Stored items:
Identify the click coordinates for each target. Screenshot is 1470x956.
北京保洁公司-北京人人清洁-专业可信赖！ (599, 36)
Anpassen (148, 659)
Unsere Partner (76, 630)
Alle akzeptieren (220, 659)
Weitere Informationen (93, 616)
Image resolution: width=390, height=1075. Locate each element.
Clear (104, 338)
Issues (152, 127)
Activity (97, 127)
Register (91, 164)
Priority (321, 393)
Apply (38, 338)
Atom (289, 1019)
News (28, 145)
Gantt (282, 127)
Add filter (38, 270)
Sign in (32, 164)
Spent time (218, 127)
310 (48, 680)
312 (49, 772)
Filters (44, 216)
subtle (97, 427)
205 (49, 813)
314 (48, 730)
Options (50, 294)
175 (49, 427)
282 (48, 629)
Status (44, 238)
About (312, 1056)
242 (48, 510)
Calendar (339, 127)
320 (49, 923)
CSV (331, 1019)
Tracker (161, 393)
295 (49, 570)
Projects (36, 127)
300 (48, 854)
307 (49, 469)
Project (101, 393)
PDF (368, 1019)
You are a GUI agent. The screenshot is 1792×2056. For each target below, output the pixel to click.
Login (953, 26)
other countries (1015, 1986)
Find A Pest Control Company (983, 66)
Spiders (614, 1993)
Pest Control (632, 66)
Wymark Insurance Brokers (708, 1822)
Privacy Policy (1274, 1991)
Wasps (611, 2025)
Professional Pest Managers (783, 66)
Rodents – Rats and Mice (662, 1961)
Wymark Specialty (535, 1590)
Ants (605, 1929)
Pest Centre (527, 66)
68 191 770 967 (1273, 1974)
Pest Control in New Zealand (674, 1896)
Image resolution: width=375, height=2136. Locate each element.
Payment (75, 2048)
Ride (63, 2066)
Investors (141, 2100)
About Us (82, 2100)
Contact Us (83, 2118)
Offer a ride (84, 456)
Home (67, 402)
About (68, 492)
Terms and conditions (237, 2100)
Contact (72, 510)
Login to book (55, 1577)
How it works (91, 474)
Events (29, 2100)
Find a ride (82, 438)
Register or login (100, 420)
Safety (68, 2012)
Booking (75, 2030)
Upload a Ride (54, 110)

◆ TASK TO COMPLETE: Please copy, word for word, every line from the first line of the records through the line containing "Contact (72, 510)", with both of those lines included and nothing else.

◆ ANSWER TO THIS PROBLEM:
Identify the click coordinates for each target. Screenshot is 1470x956.
北京保洁公司-北京人人清洁-专业可信赖！ (599, 36)
Anpassen (148, 659)
Unsere Partner (76, 630)
Alle akzeptieren (220, 659)
Weitere Informationen (93, 616)
Image resolution: width=390, height=1075. Locate each element.
Clear (104, 338)
Issues (152, 127)
Activity (97, 127)
Register (91, 164)
Priority (321, 393)
Apply (38, 338)
Atom (289, 1019)
News (28, 145)
Gantt (282, 127)
Add filter (38, 270)
Sign in (32, 164)
Spent time (218, 127)
310 (48, 680)
312 (49, 772)
Filters (44, 216)
subtle (97, 427)
205 (49, 813)
314 (48, 730)
Options (50, 294)
175 (49, 427)
282 (48, 629)
Status (44, 238)
About (312, 1056)
242 (48, 510)
Calendar (339, 127)
320 (49, 923)
CSV (331, 1019)
Tracker (161, 393)
295 (49, 570)
Projects (36, 127)
300 (48, 854)
307 (49, 469)
Project (101, 393)
PDF (368, 1019)
You are a GUI agent. The screenshot is 1792×2056. For each target below, output the pixel to click.
Login (953, 26)
other countries (1015, 1986)
Find A Pest Control Company (983, 66)
Spiders (614, 1993)
Pest Control (632, 66)
Wymark Insurance Brokers (708, 1822)
Privacy Policy (1274, 1991)
Wasps (611, 2025)
Professional Pest Managers (783, 66)
Rodents – Rats and Mice (662, 1961)
Wymark Specialty (535, 1590)
Ants (605, 1929)
Pest Centre (527, 66)
68 191 770 967 (1273, 1974)
Pest Control in New Zealand (674, 1896)
Image resolution: width=375, height=2136. Locate each element.
Payment (75, 2048)
Ride (63, 2066)
Investors (141, 2100)
About Us (82, 2100)
Contact Us (83, 2118)
Offer a ride (84, 456)
Home (67, 402)
About (68, 492)
Terms and conditions (237, 2100)
Contact (72, 510)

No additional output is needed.